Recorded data

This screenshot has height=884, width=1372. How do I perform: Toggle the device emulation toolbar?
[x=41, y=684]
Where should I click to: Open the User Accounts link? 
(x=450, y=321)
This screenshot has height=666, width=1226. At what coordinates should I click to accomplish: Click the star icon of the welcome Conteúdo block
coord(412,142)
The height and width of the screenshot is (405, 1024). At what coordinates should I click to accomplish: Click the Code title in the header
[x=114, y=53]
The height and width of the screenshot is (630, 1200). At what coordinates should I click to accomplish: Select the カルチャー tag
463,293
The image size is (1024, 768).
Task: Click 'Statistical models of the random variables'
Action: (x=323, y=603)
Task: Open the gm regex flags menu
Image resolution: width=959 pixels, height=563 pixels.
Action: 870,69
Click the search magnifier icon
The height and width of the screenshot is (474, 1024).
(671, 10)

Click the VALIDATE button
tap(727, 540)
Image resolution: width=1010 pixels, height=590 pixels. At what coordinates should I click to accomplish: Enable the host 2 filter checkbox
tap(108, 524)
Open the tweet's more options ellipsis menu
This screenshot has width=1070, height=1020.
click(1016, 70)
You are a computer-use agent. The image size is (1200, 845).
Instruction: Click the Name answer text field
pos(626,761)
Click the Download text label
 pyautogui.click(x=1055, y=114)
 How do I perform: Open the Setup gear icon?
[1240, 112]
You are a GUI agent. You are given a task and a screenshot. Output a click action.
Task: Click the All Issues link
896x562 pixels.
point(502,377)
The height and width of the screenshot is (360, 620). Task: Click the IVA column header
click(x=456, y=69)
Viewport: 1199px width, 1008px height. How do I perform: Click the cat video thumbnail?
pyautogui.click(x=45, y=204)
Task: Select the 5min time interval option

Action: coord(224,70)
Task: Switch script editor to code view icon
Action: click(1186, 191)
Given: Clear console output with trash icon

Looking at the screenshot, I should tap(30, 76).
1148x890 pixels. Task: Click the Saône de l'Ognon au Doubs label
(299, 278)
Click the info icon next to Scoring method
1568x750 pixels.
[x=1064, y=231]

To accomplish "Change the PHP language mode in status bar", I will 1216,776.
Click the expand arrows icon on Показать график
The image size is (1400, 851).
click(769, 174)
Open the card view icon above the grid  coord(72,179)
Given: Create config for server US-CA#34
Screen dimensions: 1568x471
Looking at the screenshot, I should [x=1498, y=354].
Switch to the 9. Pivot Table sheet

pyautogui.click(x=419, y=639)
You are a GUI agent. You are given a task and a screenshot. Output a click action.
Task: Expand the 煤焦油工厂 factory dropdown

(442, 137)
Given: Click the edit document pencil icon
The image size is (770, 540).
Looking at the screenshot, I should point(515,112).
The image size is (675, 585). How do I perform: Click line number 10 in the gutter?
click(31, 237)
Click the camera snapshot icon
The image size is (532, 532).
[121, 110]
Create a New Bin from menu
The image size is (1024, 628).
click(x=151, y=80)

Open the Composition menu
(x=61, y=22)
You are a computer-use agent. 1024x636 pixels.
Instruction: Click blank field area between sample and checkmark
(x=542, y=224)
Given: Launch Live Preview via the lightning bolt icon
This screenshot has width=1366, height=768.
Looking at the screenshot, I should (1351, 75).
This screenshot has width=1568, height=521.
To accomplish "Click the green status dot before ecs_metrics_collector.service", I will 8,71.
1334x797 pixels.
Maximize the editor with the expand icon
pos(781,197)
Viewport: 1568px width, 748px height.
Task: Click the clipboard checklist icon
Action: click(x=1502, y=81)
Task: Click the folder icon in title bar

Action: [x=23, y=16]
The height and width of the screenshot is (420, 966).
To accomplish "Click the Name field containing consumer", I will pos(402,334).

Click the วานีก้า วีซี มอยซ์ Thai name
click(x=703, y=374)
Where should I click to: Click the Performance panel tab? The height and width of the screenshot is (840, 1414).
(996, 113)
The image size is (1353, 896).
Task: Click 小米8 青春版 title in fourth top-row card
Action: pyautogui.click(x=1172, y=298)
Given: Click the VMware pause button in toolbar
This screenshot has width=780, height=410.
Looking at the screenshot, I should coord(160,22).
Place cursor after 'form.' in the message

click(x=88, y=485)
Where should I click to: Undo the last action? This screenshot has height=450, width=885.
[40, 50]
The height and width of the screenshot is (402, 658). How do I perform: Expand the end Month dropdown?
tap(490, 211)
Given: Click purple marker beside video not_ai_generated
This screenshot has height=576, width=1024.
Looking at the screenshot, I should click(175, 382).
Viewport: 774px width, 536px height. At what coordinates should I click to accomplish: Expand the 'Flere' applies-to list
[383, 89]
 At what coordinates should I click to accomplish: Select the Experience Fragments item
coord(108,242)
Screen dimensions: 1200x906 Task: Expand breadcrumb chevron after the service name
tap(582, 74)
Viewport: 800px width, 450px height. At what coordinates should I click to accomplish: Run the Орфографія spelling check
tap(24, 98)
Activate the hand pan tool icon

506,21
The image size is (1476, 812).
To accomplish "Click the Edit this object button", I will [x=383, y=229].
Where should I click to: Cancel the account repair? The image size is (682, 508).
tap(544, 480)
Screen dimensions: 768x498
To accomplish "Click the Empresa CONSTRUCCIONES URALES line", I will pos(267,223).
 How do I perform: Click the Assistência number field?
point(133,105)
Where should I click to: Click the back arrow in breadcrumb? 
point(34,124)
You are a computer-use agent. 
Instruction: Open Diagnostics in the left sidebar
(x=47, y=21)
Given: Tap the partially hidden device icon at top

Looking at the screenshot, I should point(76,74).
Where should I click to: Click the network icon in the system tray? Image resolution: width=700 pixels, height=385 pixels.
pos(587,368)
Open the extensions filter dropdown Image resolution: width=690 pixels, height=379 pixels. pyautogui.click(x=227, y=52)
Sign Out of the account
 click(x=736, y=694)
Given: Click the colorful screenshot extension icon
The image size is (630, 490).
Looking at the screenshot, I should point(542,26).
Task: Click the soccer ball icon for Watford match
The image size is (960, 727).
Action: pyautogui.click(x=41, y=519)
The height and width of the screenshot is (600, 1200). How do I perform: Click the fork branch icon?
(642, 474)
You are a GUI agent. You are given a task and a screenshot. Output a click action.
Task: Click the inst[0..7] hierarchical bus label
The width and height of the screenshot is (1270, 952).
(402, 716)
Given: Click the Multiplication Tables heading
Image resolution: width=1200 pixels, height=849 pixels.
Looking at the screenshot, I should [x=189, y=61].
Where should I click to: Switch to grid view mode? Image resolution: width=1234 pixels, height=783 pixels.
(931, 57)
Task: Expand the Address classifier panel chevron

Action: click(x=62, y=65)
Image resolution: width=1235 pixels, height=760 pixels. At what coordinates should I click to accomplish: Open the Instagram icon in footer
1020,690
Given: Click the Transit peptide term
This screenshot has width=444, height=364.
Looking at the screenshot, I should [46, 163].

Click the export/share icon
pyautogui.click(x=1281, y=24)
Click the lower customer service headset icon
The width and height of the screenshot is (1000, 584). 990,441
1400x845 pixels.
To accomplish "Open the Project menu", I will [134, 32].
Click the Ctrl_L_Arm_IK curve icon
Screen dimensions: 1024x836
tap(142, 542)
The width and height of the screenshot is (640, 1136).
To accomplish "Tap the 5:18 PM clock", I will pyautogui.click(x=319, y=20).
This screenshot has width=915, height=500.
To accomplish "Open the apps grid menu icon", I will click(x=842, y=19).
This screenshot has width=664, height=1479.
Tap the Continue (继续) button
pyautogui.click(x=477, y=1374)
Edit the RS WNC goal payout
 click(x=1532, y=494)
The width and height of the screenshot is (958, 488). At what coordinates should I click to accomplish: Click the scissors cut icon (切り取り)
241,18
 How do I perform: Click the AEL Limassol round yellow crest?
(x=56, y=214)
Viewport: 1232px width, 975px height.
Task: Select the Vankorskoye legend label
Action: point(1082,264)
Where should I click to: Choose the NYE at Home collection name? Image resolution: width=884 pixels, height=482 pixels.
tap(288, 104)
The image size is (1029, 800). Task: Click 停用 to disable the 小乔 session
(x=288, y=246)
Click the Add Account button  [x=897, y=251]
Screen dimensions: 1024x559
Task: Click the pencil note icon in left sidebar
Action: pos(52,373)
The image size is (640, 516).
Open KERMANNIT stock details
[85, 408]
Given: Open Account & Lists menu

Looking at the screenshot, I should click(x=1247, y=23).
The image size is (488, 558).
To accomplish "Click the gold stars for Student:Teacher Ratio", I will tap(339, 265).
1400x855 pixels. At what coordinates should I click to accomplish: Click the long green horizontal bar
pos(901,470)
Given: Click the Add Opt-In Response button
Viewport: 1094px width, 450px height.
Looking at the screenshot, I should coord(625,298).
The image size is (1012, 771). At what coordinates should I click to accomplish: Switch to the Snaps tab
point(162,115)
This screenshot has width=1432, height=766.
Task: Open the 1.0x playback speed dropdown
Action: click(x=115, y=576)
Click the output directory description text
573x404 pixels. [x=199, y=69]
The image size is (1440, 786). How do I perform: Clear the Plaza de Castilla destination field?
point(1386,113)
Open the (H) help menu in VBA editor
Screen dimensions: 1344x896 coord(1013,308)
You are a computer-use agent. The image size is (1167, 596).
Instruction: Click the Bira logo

Instructions for the task: For each line above that contains the word "computer", give the line as it is written.

Exercise response:
You are a computer-use agent. The image size is (1200, 845).
You are a computer-use agent. 1024x636 pixels.
You are a computer-use agent. 
You are a computer-use agent. The image size is (1167, 596).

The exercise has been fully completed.